There are gains for Air Products as the company announces its Q3 financial results – but sales are down 6%.

The company has announced net income of $359m, up 14% versus prior year, and diluted earnings per share (EPS) of $1.65, up 13% versus prior year for its fiscal third quarter ended June 30, 2015.

Third quarter sales of $2.470bn decreased 6% versus prior year, as underlying sales growth of 4% was offset by unfavorable currency and lower energy pass-through. Volumes increased 3%, primarily in Industrial Gases–Asia, Materials Technologies and the LNG business, and pricing was up 1%.

Operating income of $482m increased 17% versus prior year, and operating margin of 19.5% improved 380 basis points, driven by cost performance, higher pricing and higher volumes. Adjusted EBITDA of $758m increased 9% over prior year, and EBITDA margin of 30.7% improved 430 basis points, reflecting strong operating leverage.

Commenting on the quarter, Seifi Ghasemi, Chairman, President and CEO, said, “The Air Products team delivered another quarter of great results, with particular strength in our regional Industrial Gases segments, while Materials Technologies continued to improve. We again showed strong improvement in safety, and despite significant currency headwinds and stagnant economic conditions around the globe, our earnings per share were up by 13%, EBITDA margins increased to more than 30%, and this quarter’s operating margin is the highest in more than 25 years.”

“This significant improvement is a direct result of our people executing our five-point strategy. As a result, we have again increased our full year guidance to $6.50 - $6.60, which at midpoint is up 13% over last year.”

Third Quarter Results by Business Segment:

Industrial Gases – Americas sales of $898m decreased 16% versus prior year on 13% lower energy pass-through and three percent unfavorable currency. Underlying sales were flat, as higher pricing offset lower volumes. Operating income of $207m increased 9%. Operating margin of 23% improved 520 basis points over prior year, driven by cost performance, lower energy pass-through, and higher pricing. Adjusted EBITDA of $328m increased six percent, and EBITDA margin of 36.5% improved 740 basis points over prior year. Sequentially, operating income increased 13% on higher volumes and price and lower costs.

Industrial Gases – Europe, Middle East, and Africa (EMEA) sales of $455m declined 15% versus last year, driven by 16% unfavorable currency. Volumes and pricing were both up 1%. Operating income of $88m increased 2% as strong cost performance was largely offset by unfavorable currency, while record operating margin of 19.2% increased 330 basis points. Adjusted EBITDA of $147m decreased 5% versus prior year, and record EBITDA margin of 32.2% increased 350 basis points.

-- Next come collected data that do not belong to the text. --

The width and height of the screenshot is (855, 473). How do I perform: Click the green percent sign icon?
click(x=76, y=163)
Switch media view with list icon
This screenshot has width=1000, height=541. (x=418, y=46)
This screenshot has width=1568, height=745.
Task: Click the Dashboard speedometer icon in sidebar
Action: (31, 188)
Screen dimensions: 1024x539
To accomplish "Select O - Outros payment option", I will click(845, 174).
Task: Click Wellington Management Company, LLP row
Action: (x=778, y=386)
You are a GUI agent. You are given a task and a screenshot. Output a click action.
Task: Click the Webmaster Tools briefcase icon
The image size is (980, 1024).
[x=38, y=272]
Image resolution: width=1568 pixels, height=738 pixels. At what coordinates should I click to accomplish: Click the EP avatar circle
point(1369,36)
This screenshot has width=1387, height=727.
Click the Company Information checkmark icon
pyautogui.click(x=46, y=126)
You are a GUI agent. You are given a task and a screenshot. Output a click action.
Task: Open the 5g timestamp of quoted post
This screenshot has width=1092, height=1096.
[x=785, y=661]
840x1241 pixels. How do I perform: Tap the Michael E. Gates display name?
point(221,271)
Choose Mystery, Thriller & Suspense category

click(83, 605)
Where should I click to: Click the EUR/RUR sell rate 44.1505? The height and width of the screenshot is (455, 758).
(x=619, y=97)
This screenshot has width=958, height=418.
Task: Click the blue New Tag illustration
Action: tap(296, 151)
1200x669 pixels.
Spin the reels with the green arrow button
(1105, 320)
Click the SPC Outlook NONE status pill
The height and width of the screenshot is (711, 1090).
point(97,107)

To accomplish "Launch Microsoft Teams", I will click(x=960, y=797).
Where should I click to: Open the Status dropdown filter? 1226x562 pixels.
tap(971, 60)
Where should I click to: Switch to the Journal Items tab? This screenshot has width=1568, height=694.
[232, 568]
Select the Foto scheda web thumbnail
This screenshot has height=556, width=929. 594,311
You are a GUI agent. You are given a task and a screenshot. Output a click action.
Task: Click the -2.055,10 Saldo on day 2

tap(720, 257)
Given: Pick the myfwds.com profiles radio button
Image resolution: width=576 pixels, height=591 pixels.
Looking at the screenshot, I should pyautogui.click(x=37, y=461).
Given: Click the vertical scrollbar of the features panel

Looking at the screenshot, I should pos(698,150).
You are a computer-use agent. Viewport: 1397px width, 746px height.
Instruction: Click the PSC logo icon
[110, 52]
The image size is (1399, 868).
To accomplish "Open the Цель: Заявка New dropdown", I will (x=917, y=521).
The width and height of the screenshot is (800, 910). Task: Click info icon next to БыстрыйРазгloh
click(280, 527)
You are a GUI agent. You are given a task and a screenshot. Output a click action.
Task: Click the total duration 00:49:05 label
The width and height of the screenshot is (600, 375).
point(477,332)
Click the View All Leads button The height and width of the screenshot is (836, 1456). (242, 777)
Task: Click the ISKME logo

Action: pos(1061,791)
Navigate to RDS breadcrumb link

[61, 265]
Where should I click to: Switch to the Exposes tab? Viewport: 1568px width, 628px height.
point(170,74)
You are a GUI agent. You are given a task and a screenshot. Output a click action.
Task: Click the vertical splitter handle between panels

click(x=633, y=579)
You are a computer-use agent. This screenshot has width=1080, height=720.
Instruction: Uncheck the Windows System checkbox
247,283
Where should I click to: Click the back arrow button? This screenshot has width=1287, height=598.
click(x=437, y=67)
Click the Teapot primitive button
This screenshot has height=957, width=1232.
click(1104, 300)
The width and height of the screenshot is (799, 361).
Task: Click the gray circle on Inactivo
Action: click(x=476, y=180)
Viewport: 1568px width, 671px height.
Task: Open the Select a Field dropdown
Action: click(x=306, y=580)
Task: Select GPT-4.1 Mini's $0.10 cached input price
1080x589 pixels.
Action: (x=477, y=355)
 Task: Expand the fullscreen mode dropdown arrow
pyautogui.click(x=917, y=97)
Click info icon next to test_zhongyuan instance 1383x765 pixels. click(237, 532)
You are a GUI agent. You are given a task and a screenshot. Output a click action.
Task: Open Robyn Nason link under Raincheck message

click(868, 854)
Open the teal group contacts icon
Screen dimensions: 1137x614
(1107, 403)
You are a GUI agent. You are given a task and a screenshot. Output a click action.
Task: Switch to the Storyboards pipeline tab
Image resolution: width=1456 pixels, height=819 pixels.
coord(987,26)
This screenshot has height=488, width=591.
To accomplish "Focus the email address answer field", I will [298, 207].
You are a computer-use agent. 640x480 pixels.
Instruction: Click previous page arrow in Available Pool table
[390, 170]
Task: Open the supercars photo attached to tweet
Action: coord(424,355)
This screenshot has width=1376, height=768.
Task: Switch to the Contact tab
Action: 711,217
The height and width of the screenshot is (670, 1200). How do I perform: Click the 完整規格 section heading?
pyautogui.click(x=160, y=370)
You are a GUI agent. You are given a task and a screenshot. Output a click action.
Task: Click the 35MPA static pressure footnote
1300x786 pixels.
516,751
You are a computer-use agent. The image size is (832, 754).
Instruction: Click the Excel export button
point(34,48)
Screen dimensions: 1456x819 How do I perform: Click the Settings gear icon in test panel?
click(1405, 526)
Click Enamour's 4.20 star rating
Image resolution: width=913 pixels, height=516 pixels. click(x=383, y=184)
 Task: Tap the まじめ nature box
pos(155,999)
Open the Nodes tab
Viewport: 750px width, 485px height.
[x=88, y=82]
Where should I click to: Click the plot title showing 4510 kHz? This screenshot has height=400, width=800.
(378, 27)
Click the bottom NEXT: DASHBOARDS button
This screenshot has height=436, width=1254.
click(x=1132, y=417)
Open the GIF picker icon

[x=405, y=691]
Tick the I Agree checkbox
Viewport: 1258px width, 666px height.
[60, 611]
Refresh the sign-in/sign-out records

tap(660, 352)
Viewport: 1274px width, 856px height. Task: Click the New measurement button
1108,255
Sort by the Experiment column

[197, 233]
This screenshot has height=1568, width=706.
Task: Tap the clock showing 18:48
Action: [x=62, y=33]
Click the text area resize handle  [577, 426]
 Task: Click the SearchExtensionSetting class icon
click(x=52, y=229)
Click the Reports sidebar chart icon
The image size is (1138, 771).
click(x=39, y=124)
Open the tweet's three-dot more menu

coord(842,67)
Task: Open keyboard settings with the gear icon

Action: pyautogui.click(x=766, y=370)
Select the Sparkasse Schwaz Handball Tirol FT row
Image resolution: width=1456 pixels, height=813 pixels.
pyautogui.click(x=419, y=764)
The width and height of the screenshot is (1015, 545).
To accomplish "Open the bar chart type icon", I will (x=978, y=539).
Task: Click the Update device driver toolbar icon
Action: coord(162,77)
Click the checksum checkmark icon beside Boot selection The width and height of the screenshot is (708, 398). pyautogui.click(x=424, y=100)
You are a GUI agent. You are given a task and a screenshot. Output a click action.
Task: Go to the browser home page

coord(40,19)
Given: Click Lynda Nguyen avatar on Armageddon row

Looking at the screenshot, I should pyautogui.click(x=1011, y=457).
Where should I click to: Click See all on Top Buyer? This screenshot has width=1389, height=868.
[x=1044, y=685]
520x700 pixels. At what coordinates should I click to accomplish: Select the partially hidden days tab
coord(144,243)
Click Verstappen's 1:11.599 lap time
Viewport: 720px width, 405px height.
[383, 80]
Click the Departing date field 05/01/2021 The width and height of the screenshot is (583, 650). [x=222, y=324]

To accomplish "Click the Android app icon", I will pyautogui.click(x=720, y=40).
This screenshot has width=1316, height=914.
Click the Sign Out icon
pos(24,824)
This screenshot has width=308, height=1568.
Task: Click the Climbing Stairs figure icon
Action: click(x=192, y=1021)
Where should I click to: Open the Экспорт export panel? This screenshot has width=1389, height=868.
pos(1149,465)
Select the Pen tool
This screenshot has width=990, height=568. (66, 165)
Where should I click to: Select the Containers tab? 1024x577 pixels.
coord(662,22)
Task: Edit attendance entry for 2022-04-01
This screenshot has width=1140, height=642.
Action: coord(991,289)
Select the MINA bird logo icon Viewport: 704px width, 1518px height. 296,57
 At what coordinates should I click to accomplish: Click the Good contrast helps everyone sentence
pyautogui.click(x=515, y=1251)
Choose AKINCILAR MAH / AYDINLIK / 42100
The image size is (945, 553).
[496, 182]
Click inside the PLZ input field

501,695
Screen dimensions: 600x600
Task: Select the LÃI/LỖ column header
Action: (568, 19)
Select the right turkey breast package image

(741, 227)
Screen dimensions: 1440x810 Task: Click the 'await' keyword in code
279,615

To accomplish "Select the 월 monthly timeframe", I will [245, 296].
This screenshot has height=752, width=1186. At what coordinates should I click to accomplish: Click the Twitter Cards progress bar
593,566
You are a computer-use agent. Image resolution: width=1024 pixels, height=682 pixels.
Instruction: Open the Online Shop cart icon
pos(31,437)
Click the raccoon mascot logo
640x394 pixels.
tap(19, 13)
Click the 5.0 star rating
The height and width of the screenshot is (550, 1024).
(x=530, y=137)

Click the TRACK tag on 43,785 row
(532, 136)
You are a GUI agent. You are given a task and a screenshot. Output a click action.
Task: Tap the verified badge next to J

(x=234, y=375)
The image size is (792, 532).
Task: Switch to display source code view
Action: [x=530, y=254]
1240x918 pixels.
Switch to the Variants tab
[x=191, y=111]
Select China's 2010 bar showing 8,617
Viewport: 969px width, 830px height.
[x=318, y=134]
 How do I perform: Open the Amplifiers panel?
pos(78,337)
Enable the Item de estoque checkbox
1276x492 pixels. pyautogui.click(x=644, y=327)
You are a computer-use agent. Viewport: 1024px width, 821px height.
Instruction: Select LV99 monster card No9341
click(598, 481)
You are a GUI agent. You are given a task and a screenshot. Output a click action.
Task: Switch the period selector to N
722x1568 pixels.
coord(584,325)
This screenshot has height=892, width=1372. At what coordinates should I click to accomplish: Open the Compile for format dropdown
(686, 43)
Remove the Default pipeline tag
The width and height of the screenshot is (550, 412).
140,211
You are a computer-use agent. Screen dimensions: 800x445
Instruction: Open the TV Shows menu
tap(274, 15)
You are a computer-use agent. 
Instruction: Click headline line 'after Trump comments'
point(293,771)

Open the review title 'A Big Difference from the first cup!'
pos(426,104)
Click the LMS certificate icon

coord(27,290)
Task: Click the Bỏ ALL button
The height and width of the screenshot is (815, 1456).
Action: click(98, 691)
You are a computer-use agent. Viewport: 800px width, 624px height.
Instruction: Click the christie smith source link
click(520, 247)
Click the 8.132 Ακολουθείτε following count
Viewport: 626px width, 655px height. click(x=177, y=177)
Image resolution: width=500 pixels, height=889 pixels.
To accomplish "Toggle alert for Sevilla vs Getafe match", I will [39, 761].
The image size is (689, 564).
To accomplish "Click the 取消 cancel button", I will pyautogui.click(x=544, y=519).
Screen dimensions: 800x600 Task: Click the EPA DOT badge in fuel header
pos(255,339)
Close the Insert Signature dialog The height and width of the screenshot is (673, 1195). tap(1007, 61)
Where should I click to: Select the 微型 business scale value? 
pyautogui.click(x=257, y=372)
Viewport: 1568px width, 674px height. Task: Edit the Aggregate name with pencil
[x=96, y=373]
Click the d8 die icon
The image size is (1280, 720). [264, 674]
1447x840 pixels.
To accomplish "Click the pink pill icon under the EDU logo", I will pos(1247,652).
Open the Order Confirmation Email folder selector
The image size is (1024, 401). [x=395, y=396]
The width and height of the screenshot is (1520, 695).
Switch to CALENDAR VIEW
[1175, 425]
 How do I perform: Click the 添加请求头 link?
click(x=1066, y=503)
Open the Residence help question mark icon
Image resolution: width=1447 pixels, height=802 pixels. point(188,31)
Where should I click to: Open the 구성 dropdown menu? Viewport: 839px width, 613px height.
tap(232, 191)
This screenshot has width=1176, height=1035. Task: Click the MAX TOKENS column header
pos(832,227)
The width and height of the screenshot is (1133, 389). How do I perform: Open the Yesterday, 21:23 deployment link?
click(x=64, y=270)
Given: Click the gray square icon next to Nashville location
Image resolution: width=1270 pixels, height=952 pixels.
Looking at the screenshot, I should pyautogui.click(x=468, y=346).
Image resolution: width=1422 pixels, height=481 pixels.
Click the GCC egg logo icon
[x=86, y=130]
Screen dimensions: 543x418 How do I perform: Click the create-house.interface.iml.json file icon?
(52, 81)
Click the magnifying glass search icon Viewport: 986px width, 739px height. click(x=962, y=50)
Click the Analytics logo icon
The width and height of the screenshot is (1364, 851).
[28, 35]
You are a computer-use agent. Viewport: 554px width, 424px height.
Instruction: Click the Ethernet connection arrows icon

Industrial Gases – Asia sales of $418m increased 14% versus prior year, primarily on 11% volume growth mainly from new plants. Unfavorable currency impacts reduced sales by 3%. Operating income of $101m increased 20%, and operating margin of 24.2% improved 130 basis points over prior year due to higher volumes from the new plants and strong cost performance overcoming negative pricing. Adjusted EBITDA of $166m increased 12%. Sequentially, operating income increased 19% on strong cost performance and higher seasonal volumes.

Materials Technologies sales of $540m increased 3% over the prior year. Underlying sales were up 7% on 4% higher volume growth and 3% positive pricing, partially offset by unfavorable currency of 4%. On a constant currency basis, Electronics Materials sales were up 18% on strong volume growth and positive price. On a constant currency basis, Performance Materials sales declined two% from the prior year on softer volumes. Record operating income of $132m increased 36%, and record operating margin of 24.4% improved 600 basis points versus prior year, primarily due to higher pricing and volumes. Record adjusted EBITDA of $155m increased 27%, and record EBITDA margin of 28.6% improved 540 basis points over prior year.

Earlier in July, Air Products acquired 30.5% of the outstanding shares of Indura − an industrial gas business in Latin America−increasing its ownership position to 97.8%. The valuation was agreed at the time of initial purchase in 2012 and will be a use of cash of $278m in the company’s fiscal fourth quarter.